Saturday, September 19, 2015

Climat dans gai Paris

By: Dr. Ricky Rood , 6:04PM,GMT on September 19,2015





Climat dans gai Paris

Indeed, Climate in Gay Paris

A year ago, in 2014, the People’s Climate March in New York was timed to precede the United Nations (U.N.) Climate Change Summit. The 2014 meetings were framed to bring focus on 2015 and the 21st Conference of the Parties in Paris (COP21).

The Conference of the Parties (COP) is the annual meeting that is part of the governing body of the United Nations Framework Convention on Climate Change. The United Nations Framework Convention on Climate Change (UNFCCC) is an international agreement that commits its signers, and that is most of the world – commits its signers to the, “stabilization of greenhouse gas concentrations in the atmosphere at a level that would prevent dangerous anthropogenic interference with the climate system …” The limit of greenhouse gas concentrations should allow ecosystems to adapt naturally, ensure that food production is not threated and enable sustainable economic development. In No Way to Slow Down, I discuss the fact that the written goals of the UNFCCC have perhaps withered away. However, to maintain our ability to adapt – to limit dangerous anthropogenic interference – we must manage our human waste products more intelligently, including those from energy production – that is, carbon dioxide.

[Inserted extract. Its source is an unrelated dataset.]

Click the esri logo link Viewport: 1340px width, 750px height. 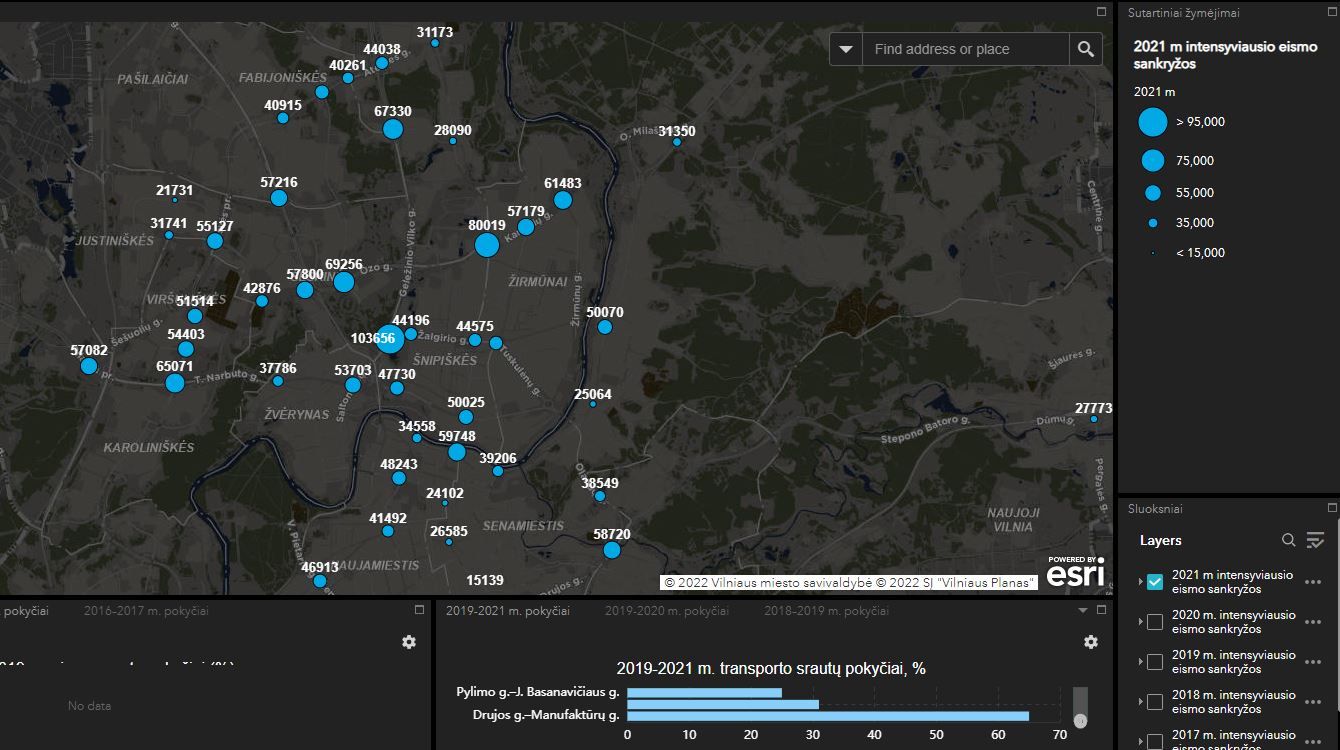pyautogui.click(x=1076, y=573)
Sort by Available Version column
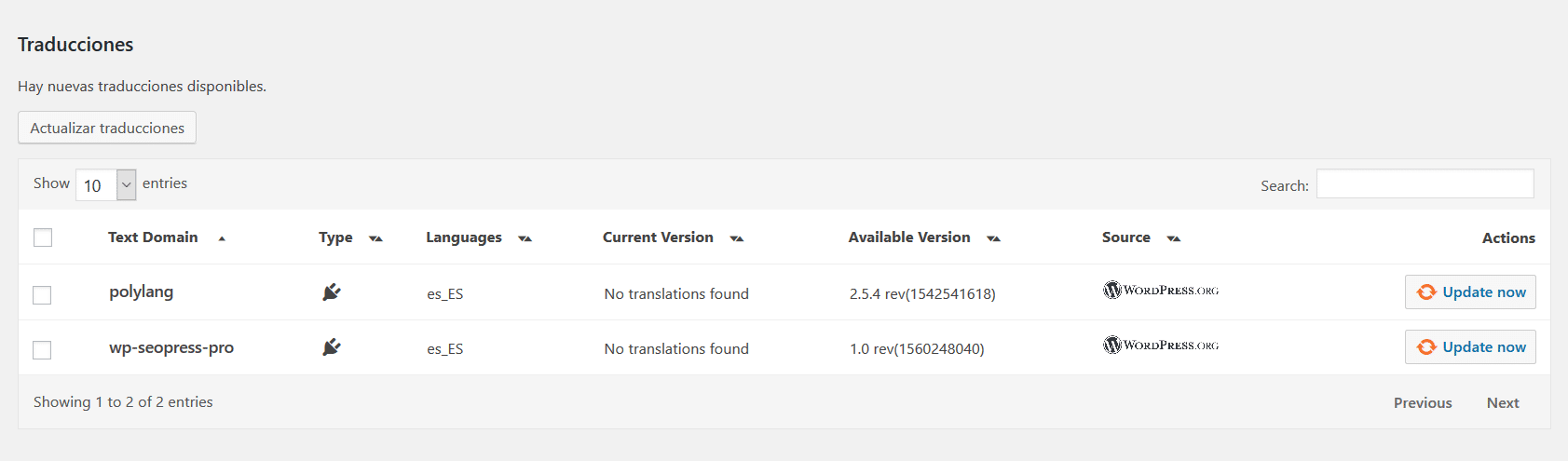 click(909, 237)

Paris is all about carbon dioxide. In 2009 there was naïve hope that the Conference of the Parties in Copenhagen would lead to effective policies to reduce the emissions of carbon dioxide. That did not happen and while there was spin that the meeting was a success, most people that I know were not enthusiastic about the outcome, e.g., The Copenhagen Accord. My take of the outcome was that there was symbolic political recognition that global warming needed to be addressed, but no substantive steps were taken to reduce the emissions of greenhouse gases. As climate-change policy efforts clawed their way back, the focus was turned on the 2015 Conference of the Parties in Paris as a major milestone. The expectations in Paris are high – from their website, “The meeting will mark a decisive stage in negotiations on the future international agreement on a post-2020 regime, and will, as agreed in Durban, adopt the major outlines of that regime. By the end of the meeting, for the first time in over 20 years of UN negotiations, all the nations of the world, including the biggest emitters of greenhouse gases, will be bound by a universal agreement on climate.”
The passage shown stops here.